Yu Su's debut LP takes its name from the world's most sediment-laden river, also known as "The Cradle of Chinese Civilization," which has devastated cities like her hometown, Kaifeng, with fatal floods. Lacing dubby, dewy techno prevalent in the Pacific Northwest, luminous pop and menacing clatter with traditional Chinese instruments like the pipa, Yellow River Blue taps into the calm and strife of life while expressing Yu Su's anxieties about her dual identity as a Chinese national who's lived in Vancouver for nine years.
Leslie Ken Chu

44. Shad
(Secret City)

Like few others, Shad continues to be a rapper who can make you think deeply and laugh hard within the same verse. On TAO, he surveys the decline of Western civilization, which is so mired in distractions of our own making, our bloodshot eyes have long lost sight of the prize. And yet, Shad still mines hope and humour from our collective malaise, and frames his observations within a stunning, energetic hip-hop expression.
Vish Khanna

43. Thierry Larose
(Bravo Musique)

Thierry Larose's debut album is gloriously lush and eclectic, with roaring guitar and sweeping orchestral arrangements that create a vibrant, varied, cohesive soundscape.
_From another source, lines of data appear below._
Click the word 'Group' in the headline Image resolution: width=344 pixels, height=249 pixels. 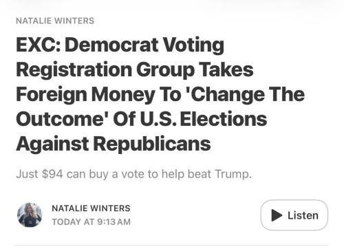coord(166,70)
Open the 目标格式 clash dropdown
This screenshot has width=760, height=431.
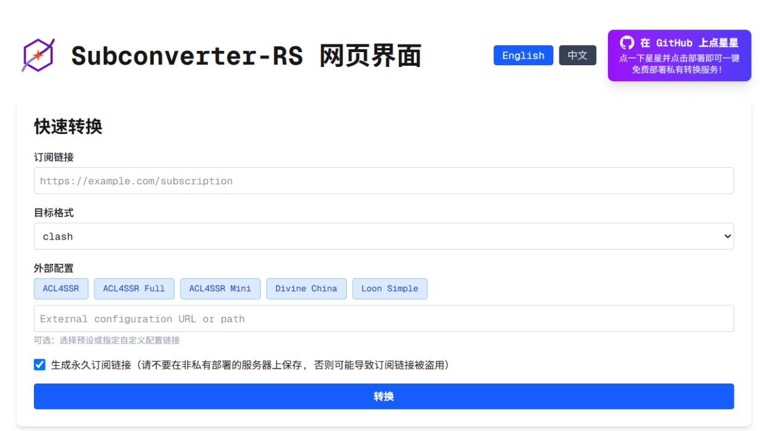click(x=384, y=236)
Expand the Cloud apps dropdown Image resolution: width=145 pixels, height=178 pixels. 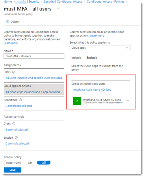pyautogui.click(x=100, y=48)
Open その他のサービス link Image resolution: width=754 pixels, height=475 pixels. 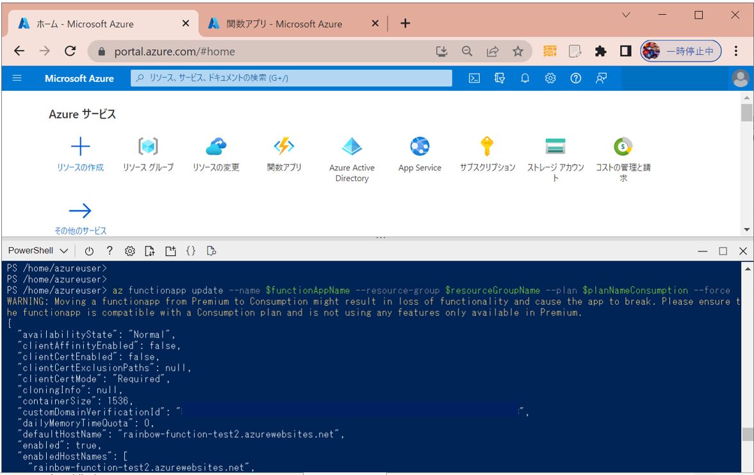(x=80, y=218)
Paired with Larose's throaty voice, the songs create a sense of bittersweet joy that feels nostalgic, making it wonderfully unsurprising how Larose finds songwriting inspiration in the romanticism of Richard Linklater's Before trilogy. As we continue to navigate collective uncertainty, there's something deeply comforting about an album like Cantalou that incites that special sensation of warmth and goodness while still being electrifyingly fresh. 
Yasmine Shemesh

42. The Armed
(Sargent House)

In the world of the Armed, everything is one giant art project. But as ULTRAPOP makes clear, the mystery behind revolving band members, farcical videos and legendary live shows comes secondary to what they've managed to lay down on wax. Pushing together prancing guitars, metalcore drums, harmonious vocals and layered synths, the Detroit band deconstruct what hardcore means in 2021 — it may even make you question why you ever cared what it meant in the first place.
Daniel Sylvester

41. The Zolas
Come Back to Life
(Light Organ)

On their fourth LP, the Vancouver trio feel the compression in their infectious, rib-sharp hooks: end-weighted lines steeped in pop culture quips and sociopolitical commentary (from governmental abuse of First Nations communities and the HIV epidemic to the climate crisis and wealth disparity), revealing themselves anew with continued attention. Britpop nostalgia finds modern urgency in eclectic, lurid textures alchemized from '90s cult classics — and not a frame is wasted, unspooling both timely and timeless.